Clockwise from top left: Some of the detailing in the Art Deco style, this represents The Cross; Example of Art Deco styling retained in a restored and modernised interior; Even the street furniture has examples of Art Deco art.
Wine Tour anyone? You can even be driven round a wine tour in a car from the era!
Napier has a new combined Art Gallery museum and exhibition centre opposite the Art Deco Centre. As well as the usual displays of Maori contemporary Art and local artists there was a room dedicated to the Hawkes Bay earthquake which happened on 3 February 1931.

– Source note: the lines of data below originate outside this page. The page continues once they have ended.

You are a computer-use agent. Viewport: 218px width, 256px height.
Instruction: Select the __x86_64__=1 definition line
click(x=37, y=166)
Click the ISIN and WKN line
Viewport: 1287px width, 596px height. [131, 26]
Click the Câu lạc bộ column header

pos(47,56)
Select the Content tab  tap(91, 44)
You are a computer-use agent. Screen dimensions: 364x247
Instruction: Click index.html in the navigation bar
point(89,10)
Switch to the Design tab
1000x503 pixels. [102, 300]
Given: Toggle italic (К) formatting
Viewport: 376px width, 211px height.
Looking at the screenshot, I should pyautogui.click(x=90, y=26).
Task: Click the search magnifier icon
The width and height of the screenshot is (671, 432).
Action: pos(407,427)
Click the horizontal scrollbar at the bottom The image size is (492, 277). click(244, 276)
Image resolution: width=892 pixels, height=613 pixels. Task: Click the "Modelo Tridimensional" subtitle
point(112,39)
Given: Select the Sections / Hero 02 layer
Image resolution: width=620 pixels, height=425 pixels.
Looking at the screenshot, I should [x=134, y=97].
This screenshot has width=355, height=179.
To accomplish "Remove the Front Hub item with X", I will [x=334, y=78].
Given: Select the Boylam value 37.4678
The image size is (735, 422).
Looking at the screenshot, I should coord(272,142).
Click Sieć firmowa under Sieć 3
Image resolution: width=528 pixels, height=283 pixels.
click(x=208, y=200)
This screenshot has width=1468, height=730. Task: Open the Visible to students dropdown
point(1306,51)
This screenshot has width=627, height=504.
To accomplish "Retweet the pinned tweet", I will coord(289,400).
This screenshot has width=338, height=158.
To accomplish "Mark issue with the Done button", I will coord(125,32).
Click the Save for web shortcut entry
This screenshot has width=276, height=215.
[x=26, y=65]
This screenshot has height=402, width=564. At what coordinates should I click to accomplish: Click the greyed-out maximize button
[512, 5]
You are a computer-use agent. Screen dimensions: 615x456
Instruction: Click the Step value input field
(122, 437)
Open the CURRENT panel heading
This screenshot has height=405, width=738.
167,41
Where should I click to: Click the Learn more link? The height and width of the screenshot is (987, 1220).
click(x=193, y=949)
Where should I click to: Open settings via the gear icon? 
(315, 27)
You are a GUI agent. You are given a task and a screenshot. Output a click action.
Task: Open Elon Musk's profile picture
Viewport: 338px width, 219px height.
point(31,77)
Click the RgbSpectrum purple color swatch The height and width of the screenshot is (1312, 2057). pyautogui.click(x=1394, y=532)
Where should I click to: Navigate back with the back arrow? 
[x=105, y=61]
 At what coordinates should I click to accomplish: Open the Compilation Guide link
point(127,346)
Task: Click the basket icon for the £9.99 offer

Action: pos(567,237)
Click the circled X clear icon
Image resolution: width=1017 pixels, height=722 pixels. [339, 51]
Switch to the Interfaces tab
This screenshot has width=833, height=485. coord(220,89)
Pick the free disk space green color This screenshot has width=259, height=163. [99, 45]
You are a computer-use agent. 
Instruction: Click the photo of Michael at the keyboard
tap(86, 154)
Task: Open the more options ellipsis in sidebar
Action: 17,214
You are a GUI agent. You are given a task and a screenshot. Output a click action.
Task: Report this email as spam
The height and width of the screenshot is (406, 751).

New Zealand lies across the boundary of two tectonic plates and on this day the Hawkes Bay area, in particular Napier and neighbouring Hastings, were virtually destroyed by a 7.8 magnitude earthquake which shook the area for around two and a half minutes whilst a large number of aftershocks followed over the next two weeks causing further damage. Nearly all buildings in the central areas of Napier and Hastings were levelled and the local newspaper later noted that “Napier as a town has been wiped off the map”). The death toll reached 161 people in Napier, 93 in Hastings and two in nearby Wairoa. Thousands more were injured, with over 400 hospitalised. The local landscape changed dramatically, with the coastal areas around Napier being lifted by around two metres. The most noticeable land change was the uplifting of some 40 km² of sea-bed to become dry land. This included Ahuriri Lagoon which was lifted nearly 3 metres and resulted in draining 2230 hectares of the lagoon. Today, this area is the location of the Hawkes Bay Airport, housing, industrial developments and farmland. Fire soon spread destroying what had been left standing after the earthquake. Photographs and documents from the time illustrate the devastation caused but the most moving and shocking testaments came in a series of short film interviews playing out in a small auditorium from those who were there at the time. At the time of the interviews they were senior citizens retelling their stories and it was clear that the events still impacted them and the memories were as strong as ever. Out of respect for those who died I have not featured any pictures from that time. I will leave it to your imagination to picture the scene.
Overlooking the port and the city is Bluff Hill Lookout and the Bluff Hill Domain. This is reached via a walk through the Centennial Gardens a residential area and part of a nature reserve. Once at the top the views are stunning and Hawkes Bay is laid out before you. The area that was lifted by the earthquake can be seen as flat lands where agriculture and the Airport now sit. It was very breezy but clear and warm on top.
From top: Panorama of Hawkes Bay. The flat area to the left of the bay area was that created by the 1931 earthquake; Lyn on Bluff Hill Domain; View of the reclaimed area fro the Domain; US at Bluff Hill Lookout.
Napier is a lovely city which we will remember with affection, not least for the dogs and their owners we met on our morning run. Onward now to the Capital of New Zealand, Wellington.
Our new friends from top left: Ellie, Sam and bottom Joanna (After Ms Lumley!)